Commment retrouver énergie, santé, longévité à travers la restauration de l’axe hypothalamo‐hypophyso-surrénalien ?

Bruno Lacroix

Samedi 8 février 2014 – Limelette

Pratiquement chaque élément à l’intérieur de notre corps est régulé par les hormones. Ce sont les molécules biologiques les plus puissantes connues de la science. Les hormones exercent leur influence sur la composition de notre corps, l’énergie, le vieillissement et nos comportements. Beaucoup de nos hormones ont un effet favorable sur la composition de notre corps, d’autres ont un effet positif sur l’énergie, le vieillissement, la santé, les performances sexuelles/fonctions de reproduction. D’autres hormones ont des effets permissifs, d’inter-régulation comme l’insuline et le cortisol.
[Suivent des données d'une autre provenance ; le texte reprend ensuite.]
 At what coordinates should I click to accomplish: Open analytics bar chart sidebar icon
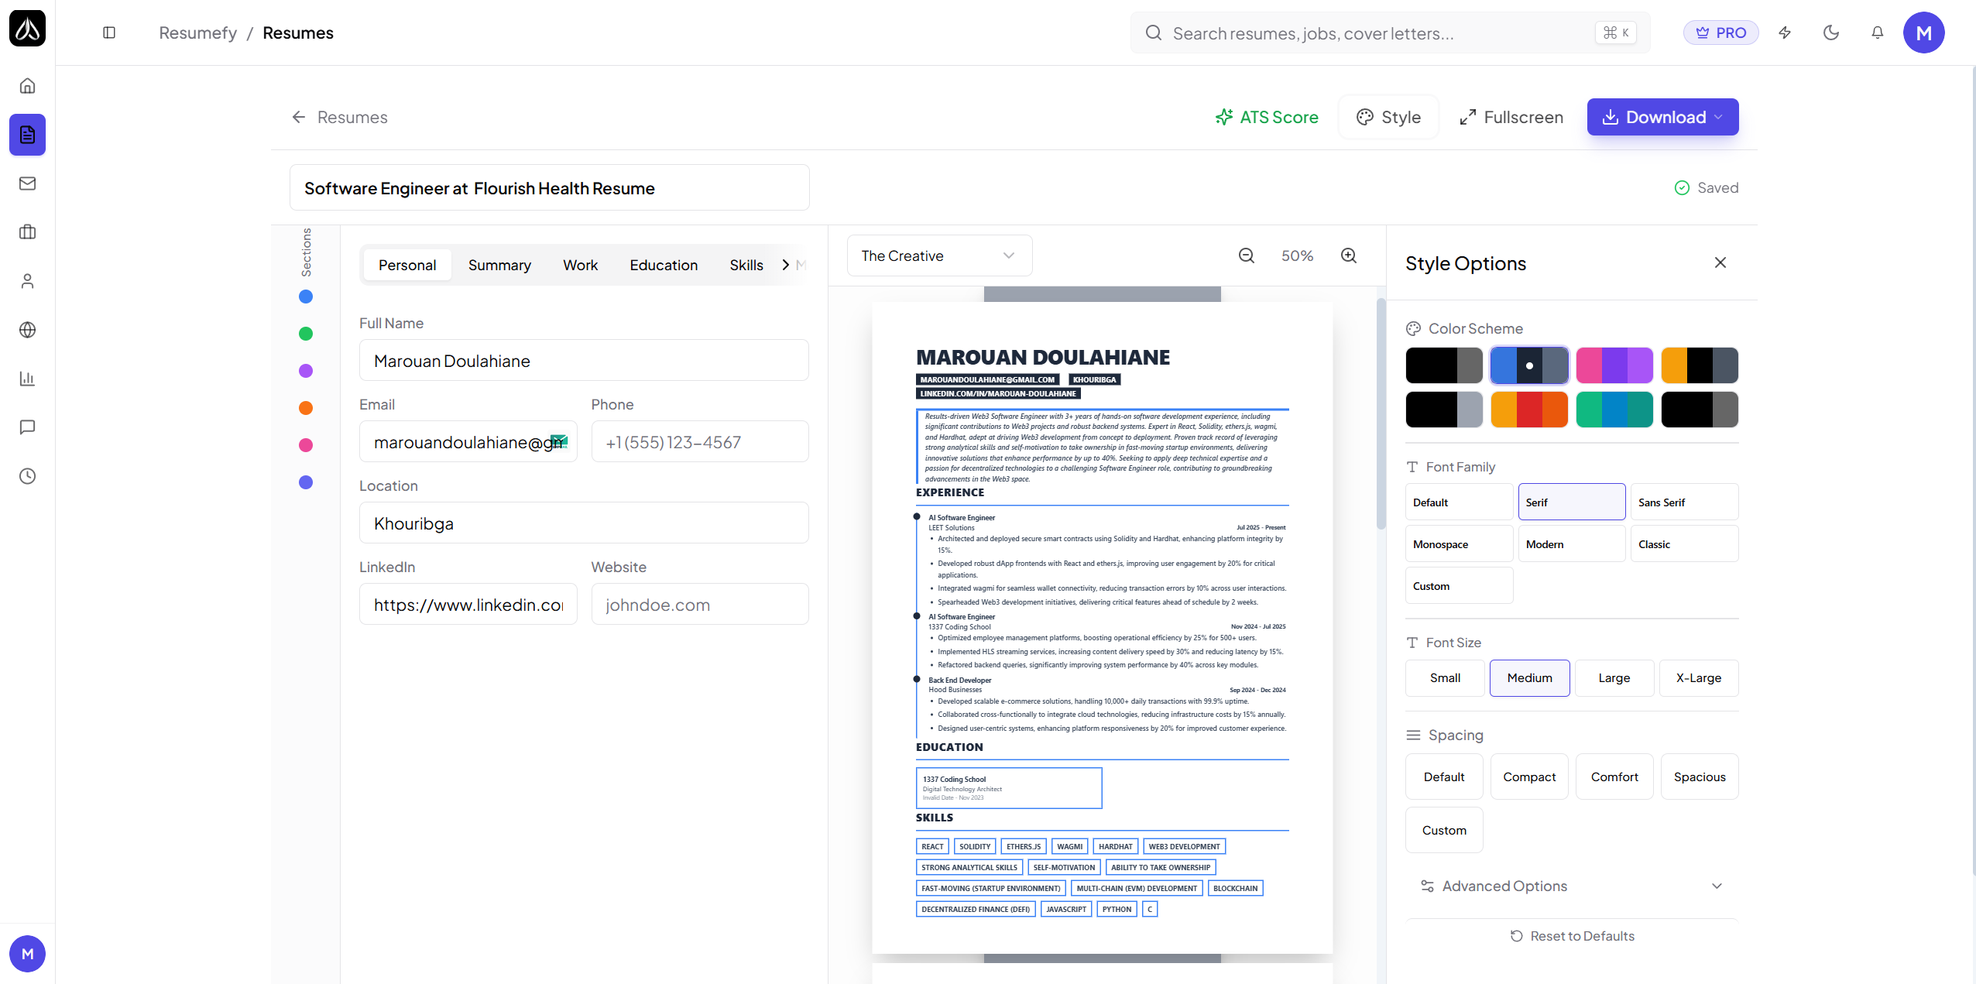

Cependant, les agents stressants chroniques et insidieux de notre époque tel que la vitesse, la compétition, l'environnement dénaturé (béton, bruit, éclairage artificiel, pollution) et l’excès de stimulation psychique (informations médiatiques et communications téléphoniques), la pression de nos relations de travail, mais aussi la malbouffe, les carences micro-nutritionnelles apporte une surcharge de stress qui amplifie nos émotions, altère la physiologie de nos organes, perturbe notre intégrité biologique, bouleverse notre homéostasie physiologique jusqu’ à diminuer notre espérance de vie. Le stress chronique est problématique car il submerge notre capacité de défense. Le but de cette conférence est de montrer scientifiquement qu’elle est le lien commun entre ces pathologies métaboliques mais aussi comment la gestion de l’axe du stress hypothalamus/hypophyse/surrénale est crucial pour éviter mais aussi pour guérir de ces maladies modernes. Il est impossible d’améliorer notre qualité et notre espérance de vie sans la gestion cette axe.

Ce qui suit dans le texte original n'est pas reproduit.